Scroll To Top

Intestazione fittizia di beni, sequestrato il Caffè Equs e beni per 400mila euro

in politica e cronaca

REGGIO CALABRIA – I Carabinieri della Compagnia di Reggio, al termine di complesse indagini coordinate dalla Procura Distrettuale Antimafia di Reggio Calabria, hanno eseguito un’ ”Ordinanza di applicazione di misura cautelare personale e contestuale decreto di sequestro preventivo”, emesso dal G.I.P. del Tribunale di Reggio Calabria, nei confronti di due persone di Reggio: Siclari Matteo, di anni 50, e Sapone Antonella, di anni 25, rispettivamente zio e nipote.

Per l’uomo sono scattati gli arresti domiciliari, mentre la giovane donna è stata sottoposta alla duplice misura dell’obbligo di dimora nel Comune di Roma, dove abita, e dell’obbligo di presentazione alla Polizia Giudiziaria una volta a settimana.

SICLARI Matteo

Siclari Matteo

I due sono indagati del reato di trasferimento fraudolento di valori in concorso poiché, al fine di eludere le disposizioni in materia di misure di prevenzione patrimoniale, Siclari avrebbe attribuito in maniera fittizia alla nipote la formale titolarità del “Caffè Equs”, bar nelle vicinanze della Stazione ferroviaria Centrale di Reggio Calabria.

L’indagine, svolta dai Carabinieri dell’Aliquota Operativa della Compagnia di Reggio Calabria, ha permesso di accertare con meticolosa precisione la totale gestione dell’esercizio commerciale da parte di Siclari Matteo, in una prima fase come co-titolare di fatto con il cognato e successivamente in quanto titolare in via esclusiva.

Siclari in passato è già stato condannato per associazione a delinquere di tipo mafioso, in quanto ritenuto affiliato alla cosca Alampi, attiva sul territorio reggino nella zona di Trunca e Rosario Valanidi.
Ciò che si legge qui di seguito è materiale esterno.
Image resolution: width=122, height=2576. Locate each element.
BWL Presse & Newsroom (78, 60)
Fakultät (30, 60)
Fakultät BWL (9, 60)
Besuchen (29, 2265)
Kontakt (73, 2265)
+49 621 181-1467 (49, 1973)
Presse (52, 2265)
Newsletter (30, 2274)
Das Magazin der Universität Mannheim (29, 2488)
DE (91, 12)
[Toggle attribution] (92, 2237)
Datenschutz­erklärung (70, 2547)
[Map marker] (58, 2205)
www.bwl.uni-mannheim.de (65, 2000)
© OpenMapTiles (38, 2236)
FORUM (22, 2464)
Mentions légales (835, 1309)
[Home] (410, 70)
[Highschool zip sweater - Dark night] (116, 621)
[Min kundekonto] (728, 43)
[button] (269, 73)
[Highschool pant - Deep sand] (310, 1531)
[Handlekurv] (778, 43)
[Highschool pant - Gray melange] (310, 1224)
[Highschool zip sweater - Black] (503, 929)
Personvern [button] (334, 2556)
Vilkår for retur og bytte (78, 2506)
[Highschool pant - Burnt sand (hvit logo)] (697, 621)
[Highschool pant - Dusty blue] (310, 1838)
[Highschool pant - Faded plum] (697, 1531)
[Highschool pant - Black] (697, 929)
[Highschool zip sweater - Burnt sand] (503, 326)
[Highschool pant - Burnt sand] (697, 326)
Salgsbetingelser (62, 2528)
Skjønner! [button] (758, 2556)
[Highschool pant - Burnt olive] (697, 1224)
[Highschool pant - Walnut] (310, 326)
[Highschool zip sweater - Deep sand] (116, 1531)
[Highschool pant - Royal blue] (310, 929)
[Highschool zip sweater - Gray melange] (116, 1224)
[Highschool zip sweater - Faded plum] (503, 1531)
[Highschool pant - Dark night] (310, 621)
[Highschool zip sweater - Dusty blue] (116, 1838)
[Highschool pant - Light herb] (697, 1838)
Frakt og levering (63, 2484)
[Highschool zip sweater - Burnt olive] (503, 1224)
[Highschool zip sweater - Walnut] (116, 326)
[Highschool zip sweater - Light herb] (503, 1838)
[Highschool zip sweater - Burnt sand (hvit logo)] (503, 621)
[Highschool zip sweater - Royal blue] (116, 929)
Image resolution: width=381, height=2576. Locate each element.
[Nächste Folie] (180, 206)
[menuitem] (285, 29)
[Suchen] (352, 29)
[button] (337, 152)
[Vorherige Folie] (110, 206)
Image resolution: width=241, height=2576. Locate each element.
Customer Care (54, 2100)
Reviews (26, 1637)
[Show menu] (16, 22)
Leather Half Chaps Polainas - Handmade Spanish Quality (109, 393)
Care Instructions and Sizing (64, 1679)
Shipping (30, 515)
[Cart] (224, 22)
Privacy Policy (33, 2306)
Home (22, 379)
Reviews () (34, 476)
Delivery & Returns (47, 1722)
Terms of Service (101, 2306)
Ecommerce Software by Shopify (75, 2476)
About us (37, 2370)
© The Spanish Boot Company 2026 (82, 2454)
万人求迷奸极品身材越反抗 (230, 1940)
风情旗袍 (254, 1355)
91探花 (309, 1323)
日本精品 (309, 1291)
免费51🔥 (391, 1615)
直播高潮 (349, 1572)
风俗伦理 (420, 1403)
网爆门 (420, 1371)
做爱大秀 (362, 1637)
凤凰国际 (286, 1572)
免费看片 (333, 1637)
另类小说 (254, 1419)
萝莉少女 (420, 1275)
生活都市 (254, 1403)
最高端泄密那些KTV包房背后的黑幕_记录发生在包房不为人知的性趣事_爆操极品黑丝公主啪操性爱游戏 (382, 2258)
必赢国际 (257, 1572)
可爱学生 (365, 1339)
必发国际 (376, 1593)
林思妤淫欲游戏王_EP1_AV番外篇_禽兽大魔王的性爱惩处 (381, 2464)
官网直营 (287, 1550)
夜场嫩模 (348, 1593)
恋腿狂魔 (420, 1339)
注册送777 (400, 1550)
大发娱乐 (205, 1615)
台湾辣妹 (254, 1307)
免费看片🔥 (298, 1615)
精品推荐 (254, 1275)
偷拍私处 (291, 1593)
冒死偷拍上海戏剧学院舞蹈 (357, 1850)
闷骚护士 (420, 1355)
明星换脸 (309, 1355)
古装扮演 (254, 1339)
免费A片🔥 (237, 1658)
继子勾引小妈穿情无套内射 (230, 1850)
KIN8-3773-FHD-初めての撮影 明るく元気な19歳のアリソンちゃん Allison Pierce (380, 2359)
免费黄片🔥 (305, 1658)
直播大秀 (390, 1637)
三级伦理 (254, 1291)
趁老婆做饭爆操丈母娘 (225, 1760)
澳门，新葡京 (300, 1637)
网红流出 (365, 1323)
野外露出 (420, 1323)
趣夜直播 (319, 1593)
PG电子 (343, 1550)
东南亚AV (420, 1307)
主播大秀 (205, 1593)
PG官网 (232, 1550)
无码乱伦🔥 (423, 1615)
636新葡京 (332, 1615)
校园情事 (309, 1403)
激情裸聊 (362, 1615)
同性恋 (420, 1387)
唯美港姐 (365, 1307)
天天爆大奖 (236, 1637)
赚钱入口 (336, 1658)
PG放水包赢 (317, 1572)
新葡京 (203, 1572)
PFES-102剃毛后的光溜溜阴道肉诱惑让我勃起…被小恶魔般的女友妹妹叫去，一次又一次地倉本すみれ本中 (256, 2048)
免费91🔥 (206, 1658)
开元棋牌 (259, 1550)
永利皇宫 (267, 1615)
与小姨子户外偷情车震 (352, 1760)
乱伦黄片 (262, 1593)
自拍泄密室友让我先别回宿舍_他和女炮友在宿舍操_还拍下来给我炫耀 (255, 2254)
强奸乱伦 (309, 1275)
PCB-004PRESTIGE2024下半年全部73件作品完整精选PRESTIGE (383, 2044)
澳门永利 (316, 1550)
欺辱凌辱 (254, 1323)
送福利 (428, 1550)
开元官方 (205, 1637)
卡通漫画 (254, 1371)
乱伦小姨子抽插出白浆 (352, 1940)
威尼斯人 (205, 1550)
Siclari, avvalendosi della copertura formale fornitagli dalla nipote, Antonella Sapone, alla quale il bar risulta intestato, dall’aprile 2013 ad oggi ha svolto il ruolo di dominus sostanziale dell’impresa, incamerando gli utili proventi dall’attività economica svolta e dall’incremento di valore dell’azienda gestita.

Tra i beni oggetto del sequestro preventivo figurano complessivamente: l’esercizio commerciale oggetto di indagine, le quote di minoranza di un famoso ristorante del centro reggino, nonché diversi conti correnti e titoli di credito di proprietà degli indagati, per un valore complessivo stimato superiore ai 400 mila euro.